■ Data extract ■

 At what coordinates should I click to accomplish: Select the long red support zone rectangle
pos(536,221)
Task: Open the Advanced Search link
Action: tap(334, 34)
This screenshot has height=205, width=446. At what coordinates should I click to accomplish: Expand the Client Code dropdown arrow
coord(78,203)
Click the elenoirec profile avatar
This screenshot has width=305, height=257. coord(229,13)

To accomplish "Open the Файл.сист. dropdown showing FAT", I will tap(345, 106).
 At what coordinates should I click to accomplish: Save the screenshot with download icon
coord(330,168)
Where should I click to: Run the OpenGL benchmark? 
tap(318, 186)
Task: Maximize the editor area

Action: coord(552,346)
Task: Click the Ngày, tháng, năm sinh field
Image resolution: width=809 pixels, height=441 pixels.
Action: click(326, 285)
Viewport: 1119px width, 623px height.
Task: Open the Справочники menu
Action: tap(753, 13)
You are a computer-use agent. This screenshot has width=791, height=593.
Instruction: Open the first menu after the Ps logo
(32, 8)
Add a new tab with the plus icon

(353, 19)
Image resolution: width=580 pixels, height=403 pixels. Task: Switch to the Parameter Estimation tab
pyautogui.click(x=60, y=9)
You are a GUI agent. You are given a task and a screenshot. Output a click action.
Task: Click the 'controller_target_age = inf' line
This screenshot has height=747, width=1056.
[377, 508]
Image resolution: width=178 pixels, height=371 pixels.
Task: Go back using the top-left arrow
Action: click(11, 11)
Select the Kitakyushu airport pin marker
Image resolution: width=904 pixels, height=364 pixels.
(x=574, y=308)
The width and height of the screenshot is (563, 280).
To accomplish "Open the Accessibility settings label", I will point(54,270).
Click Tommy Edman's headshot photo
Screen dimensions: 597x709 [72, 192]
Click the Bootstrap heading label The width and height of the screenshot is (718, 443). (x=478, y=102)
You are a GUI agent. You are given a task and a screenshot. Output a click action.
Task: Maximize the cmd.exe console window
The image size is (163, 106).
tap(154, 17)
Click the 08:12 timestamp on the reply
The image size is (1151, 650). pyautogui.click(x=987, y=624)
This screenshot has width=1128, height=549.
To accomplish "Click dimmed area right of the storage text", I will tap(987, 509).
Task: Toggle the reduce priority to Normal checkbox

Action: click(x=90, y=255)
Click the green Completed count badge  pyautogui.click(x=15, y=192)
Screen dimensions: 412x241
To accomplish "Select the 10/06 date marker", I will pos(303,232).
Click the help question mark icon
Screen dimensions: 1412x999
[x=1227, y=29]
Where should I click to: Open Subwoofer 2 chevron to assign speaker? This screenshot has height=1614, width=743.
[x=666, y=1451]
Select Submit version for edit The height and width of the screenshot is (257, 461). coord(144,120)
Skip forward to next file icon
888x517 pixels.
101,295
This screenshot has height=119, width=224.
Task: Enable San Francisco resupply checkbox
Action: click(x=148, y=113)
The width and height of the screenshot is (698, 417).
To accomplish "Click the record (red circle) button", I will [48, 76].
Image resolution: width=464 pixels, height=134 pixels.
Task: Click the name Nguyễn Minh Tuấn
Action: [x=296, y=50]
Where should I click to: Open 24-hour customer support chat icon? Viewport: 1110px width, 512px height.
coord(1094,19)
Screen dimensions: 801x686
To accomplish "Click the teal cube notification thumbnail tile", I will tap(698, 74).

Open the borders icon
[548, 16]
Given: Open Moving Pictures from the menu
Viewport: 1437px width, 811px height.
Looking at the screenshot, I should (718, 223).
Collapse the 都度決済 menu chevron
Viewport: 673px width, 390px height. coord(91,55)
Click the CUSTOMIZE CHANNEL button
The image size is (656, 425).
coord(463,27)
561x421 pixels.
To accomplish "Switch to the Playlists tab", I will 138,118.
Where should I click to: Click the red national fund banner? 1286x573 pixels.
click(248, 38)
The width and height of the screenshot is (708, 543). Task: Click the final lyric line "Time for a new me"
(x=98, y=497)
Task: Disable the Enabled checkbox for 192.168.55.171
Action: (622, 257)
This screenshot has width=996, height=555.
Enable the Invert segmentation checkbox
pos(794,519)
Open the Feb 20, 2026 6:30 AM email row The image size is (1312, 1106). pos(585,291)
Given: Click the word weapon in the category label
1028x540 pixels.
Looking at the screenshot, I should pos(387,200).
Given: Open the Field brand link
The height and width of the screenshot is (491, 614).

■ What needs to be done ■
Retype all of the records above without a single alteration.

■ Solution below ■
 At what coordinates should I click to accomplish: Select the long red support zone rectangle
pos(536,221)
Task: Open the Advanced Search link
Action: tap(334, 34)
This screenshot has height=205, width=446. At what coordinates should I click to accomplish: Expand the Client Code dropdown arrow
coord(78,203)
Click the elenoirec profile avatar
This screenshot has width=305, height=257. coord(229,13)

To accomplish "Open the Файл.сист. dropdown showing FAT", I will tap(345, 106).
 At what coordinates should I click to accomplish: Save the screenshot with download icon
coord(330,168)
Where should I click to: Run the OpenGL benchmark? 
tap(318, 186)
Task: Maximize the editor area

Action: coord(552,346)
Task: Click the Ngày, tháng, năm sinh field
Image resolution: width=809 pixels, height=441 pixels.
Action: click(326, 285)
Viewport: 1119px width, 623px height.
Task: Open the Справочники menu
Action: tap(753, 13)
You are a computer-use agent. This screenshot has width=791, height=593.
Instruction: Open the first menu after the Ps logo
(32, 8)
Add a new tab with the plus icon

(353, 19)
Image resolution: width=580 pixels, height=403 pixels. Task: Switch to the Parameter Estimation tab
pyautogui.click(x=60, y=9)
You are a GUI agent. You are given a task and a screenshot. Output a click action.
Task: Click the 'controller_target_age = inf' line
This screenshot has height=747, width=1056.
[377, 508]
Image resolution: width=178 pixels, height=371 pixels.
Task: Go back using the top-left arrow
Action: click(11, 11)
Select the Kitakyushu airport pin marker
Image resolution: width=904 pixels, height=364 pixels.
(x=574, y=308)
The width and height of the screenshot is (563, 280).
To accomplish "Open the Accessibility settings label", I will point(54,270).
Click Tommy Edman's headshot photo
Screen dimensions: 597x709 [72, 192]
Click the Bootstrap heading label The width and height of the screenshot is (718, 443). (x=478, y=102)
You are a GUI agent. You are given a task and a screenshot. Output a click action.
Task: Maximize the cmd.exe console window
The image size is (163, 106).
tap(154, 17)
Click the 08:12 timestamp on the reply
The image size is (1151, 650). pyautogui.click(x=987, y=624)
This screenshot has width=1128, height=549.
To accomplish "Click dimmed area right of the storage text", I will tap(987, 509).
Task: Toggle the reduce priority to Normal checkbox

Action: click(x=90, y=255)
Click the green Completed count badge  pyautogui.click(x=15, y=192)
Screen dimensions: 412x241
To accomplish "Select the 10/06 date marker", I will pos(303,232).
Click the help question mark icon
Screen dimensions: 1412x999
[x=1227, y=29]
Where should I click to: Open Subwoofer 2 chevron to assign speaker? This screenshot has height=1614, width=743.
[x=666, y=1451]
Select Submit version for edit The height and width of the screenshot is (257, 461). coord(144,120)
Skip forward to next file icon
888x517 pixels.
101,295
This screenshot has height=119, width=224.
Task: Enable San Francisco resupply checkbox
Action: click(x=148, y=113)
The width and height of the screenshot is (698, 417).
To accomplish "Click the record (red circle) button", I will [48, 76].
Image resolution: width=464 pixels, height=134 pixels.
Task: Click the name Nguyễn Minh Tuấn
Action: [x=296, y=50]
Where should I click to: Open 24-hour customer support chat icon? Viewport: 1110px width, 512px height.
coord(1094,19)
Screen dimensions: 801x686
To accomplish "Click the teal cube notification thumbnail tile", I will tap(698, 74).

Open the borders icon
[548, 16]
Given: Open Moving Pictures from the menu
Viewport: 1437px width, 811px height.
Looking at the screenshot, I should (718, 223).
Collapse the 都度決済 menu chevron
Viewport: 673px width, 390px height. coord(91,55)
Click the CUSTOMIZE CHANNEL button
The image size is (656, 425).
coord(463,27)
561x421 pixels.
To accomplish "Switch to the Playlists tab", I will 138,118.
Where should I click to: Click the red national fund banner? 1286x573 pixels.
click(248, 38)
The width and height of the screenshot is (708, 543). Task: Click the final lyric line "Time for a new me"
(x=98, y=497)
Task: Disable the Enabled checkbox for 192.168.55.171
Action: (622, 257)
This screenshot has width=996, height=555.
Enable the Invert segmentation checkbox
pos(794,519)
Open the Feb 20, 2026 6:30 AM email row The image size is (1312, 1106). pos(585,291)
Given: Click the word weapon in the category label
1028x540 pixels.
Looking at the screenshot, I should pos(387,200).
Given: Open the Field brand link
The height and width of the screenshot is (491, 614).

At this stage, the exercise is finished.